EXERCISE OBJECTIVE> Write out again, exactly, the lines below starting at the one with "[Share on Whatsapp] (99, 1794)" and ending at the one with "Licence en Econométrie".

AVAILABLE DATA>
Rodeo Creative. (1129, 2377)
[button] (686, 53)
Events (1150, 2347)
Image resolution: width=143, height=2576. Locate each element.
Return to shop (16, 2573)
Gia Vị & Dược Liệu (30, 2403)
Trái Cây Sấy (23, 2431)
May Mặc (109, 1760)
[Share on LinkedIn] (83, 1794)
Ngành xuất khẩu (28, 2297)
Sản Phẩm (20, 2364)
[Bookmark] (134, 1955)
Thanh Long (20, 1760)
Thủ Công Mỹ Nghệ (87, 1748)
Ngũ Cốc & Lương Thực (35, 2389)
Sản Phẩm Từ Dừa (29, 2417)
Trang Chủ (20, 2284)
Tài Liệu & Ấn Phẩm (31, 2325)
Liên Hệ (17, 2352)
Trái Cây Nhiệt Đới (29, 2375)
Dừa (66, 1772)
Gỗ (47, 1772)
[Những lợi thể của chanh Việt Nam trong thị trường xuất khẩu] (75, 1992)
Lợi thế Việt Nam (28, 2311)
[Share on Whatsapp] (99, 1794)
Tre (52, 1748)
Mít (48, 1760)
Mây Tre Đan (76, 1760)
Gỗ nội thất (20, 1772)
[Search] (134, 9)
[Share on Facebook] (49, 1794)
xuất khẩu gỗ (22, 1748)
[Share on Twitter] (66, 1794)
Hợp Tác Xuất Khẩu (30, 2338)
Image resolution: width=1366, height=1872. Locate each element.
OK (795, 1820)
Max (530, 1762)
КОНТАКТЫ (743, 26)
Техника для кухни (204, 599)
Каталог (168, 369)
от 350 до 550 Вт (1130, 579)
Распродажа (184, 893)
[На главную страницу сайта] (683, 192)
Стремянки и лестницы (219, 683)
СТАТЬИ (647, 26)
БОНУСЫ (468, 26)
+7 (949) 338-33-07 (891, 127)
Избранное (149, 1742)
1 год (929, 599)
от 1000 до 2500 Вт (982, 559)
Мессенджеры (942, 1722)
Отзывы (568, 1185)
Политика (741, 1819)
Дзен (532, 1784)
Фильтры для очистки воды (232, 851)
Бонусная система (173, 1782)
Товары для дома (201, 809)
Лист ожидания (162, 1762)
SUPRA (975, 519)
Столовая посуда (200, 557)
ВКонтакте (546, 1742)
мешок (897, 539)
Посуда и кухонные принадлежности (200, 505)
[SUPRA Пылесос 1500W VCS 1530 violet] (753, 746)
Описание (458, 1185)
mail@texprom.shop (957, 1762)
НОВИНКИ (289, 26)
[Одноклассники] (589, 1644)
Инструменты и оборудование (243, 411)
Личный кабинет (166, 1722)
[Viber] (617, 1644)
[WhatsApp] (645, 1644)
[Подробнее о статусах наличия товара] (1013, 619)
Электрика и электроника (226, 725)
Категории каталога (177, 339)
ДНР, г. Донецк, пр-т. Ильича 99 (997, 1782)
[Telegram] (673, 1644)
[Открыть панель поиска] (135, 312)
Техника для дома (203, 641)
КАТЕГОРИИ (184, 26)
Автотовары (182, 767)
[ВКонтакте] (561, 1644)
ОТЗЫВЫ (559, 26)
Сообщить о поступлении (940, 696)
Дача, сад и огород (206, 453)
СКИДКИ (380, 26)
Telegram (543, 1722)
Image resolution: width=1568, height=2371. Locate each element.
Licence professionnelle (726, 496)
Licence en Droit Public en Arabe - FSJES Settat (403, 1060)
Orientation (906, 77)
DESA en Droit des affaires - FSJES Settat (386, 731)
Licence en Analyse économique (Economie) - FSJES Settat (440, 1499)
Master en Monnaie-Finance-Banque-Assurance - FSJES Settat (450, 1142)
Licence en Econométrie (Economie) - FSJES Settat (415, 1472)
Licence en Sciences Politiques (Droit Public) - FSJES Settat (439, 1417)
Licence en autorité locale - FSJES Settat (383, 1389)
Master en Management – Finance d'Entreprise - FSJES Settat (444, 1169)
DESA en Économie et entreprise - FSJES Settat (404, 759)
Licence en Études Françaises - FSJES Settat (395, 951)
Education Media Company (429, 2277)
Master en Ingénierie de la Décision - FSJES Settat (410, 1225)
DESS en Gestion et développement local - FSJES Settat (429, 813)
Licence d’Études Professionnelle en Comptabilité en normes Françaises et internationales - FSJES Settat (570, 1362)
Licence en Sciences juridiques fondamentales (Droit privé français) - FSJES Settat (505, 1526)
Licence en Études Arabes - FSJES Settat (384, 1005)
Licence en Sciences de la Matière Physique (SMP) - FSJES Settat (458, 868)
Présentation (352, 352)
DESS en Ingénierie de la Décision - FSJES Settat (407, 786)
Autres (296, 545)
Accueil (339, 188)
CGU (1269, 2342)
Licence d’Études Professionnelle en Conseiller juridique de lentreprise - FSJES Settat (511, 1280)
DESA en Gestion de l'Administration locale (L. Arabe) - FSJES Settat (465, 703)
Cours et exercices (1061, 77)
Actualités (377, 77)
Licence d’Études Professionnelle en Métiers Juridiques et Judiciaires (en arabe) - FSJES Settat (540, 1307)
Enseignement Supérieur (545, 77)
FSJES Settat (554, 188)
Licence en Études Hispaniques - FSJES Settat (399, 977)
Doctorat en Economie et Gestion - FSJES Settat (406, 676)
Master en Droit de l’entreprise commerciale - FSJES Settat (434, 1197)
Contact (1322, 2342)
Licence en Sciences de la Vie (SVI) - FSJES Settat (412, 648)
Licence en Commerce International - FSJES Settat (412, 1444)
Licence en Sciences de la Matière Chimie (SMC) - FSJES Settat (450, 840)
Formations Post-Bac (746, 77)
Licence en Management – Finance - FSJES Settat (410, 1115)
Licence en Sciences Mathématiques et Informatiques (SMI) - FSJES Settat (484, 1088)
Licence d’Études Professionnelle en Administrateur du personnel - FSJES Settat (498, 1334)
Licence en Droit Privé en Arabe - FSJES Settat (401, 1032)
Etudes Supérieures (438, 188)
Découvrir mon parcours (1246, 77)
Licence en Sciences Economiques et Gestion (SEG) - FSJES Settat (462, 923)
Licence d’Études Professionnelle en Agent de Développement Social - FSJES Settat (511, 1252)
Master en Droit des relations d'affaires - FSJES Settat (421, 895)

SOLUTION>
[Share on Whatsapp] (99, 1794)
Tre (52, 1748)
Mít (48, 1760)
Mây Tre Đan (76, 1760)
Gỗ nội thất (20, 1772)
[Search] (134, 9)
[Share on Facebook] (49, 1794)
xuất khẩu gỗ (22, 1748)
[Share on Twitter] (66, 1794)
Hợp Tác Xuất Khẩu (30, 2338)
Image resolution: width=1366, height=1872. Locate each element.
OK (795, 1820)
Max (530, 1762)
КОНТАКТЫ (743, 26)
Техника для кухни (204, 599)
Каталог (168, 369)
от 350 до 550 Вт (1130, 579)
Распродажа (184, 893)
[На главную страницу сайта] (683, 192)
Стремянки и лестницы (219, 683)
СТАТЬИ (647, 26)
БОНУСЫ (468, 26)
+7 (949) 338-33-07 (891, 127)
Избранное (149, 1742)
1 год (929, 599)
от 1000 до 2500 Вт (982, 559)
Мессенджеры (942, 1722)
Отзывы (568, 1185)
Политика (741, 1819)
Дзен (532, 1784)
Фильтры для очистки воды (232, 851)
Бонусная система (173, 1782)
Товары для дома (201, 809)
Лист ожидания (162, 1762)
SUPRA (975, 519)
Столовая посуда (200, 557)
ВКонтакте (546, 1742)
мешок (897, 539)
Посуда и кухонные принадлежности (200, 505)
[SUPRA Пылесос 1500W VCS 1530 violet] (753, 746)
Описание (458, 1185)
mail@texprom.shop (957, 1762)
НОВИНКИ (289, 26)
[Одноклассники] (589, 1644)
Инструменты и оборудование (243, 411)
Личный кабинет (166, 1722)
[Viber] (617, 1644)
[WhatsApp] (645, 1644)
[Подробнее о статусах наличия товара] (1013, 619)
Электрика и электроника (226, 725)
Категории каталога (177, 339)
ДНР, г. Донецк, пр-т. Ильича 99 (997, 1782)
[Telegram] (673, 1644)
[Открыть панель поиска] (135, 312)
Техника для дома (203, 641)
КАТЕГОРИИ (184, 26)
Автотовары (182, 767)
[ВКонтакте] (561, 1644)
ОТЗЫВЫ (559, 26)
Сообщить о поступлении (940, 696)
Дача, сад и огород (206, 453)
СКИДКИ (380, 26)
Telegram (543, 1722)
Image resolution: width=1568, height=2371. Locate each element.
Licence professionnelle (726, 496)
Licence en Droit Public en Arabe - FSJES Settat (403, 1060)
Orientation (906, 77)
DESA en Droit des affaires - FSJES Settat (386, 731)
Licence en Analyse économique (Economie) - FSJES Settat (440, 1499)
Master en Monnaie-Finance-Banque-Assurance - FSJES Settat (450, 1142)
Licence en Econométrie (Economie) - FSJES Settat (415, 1472)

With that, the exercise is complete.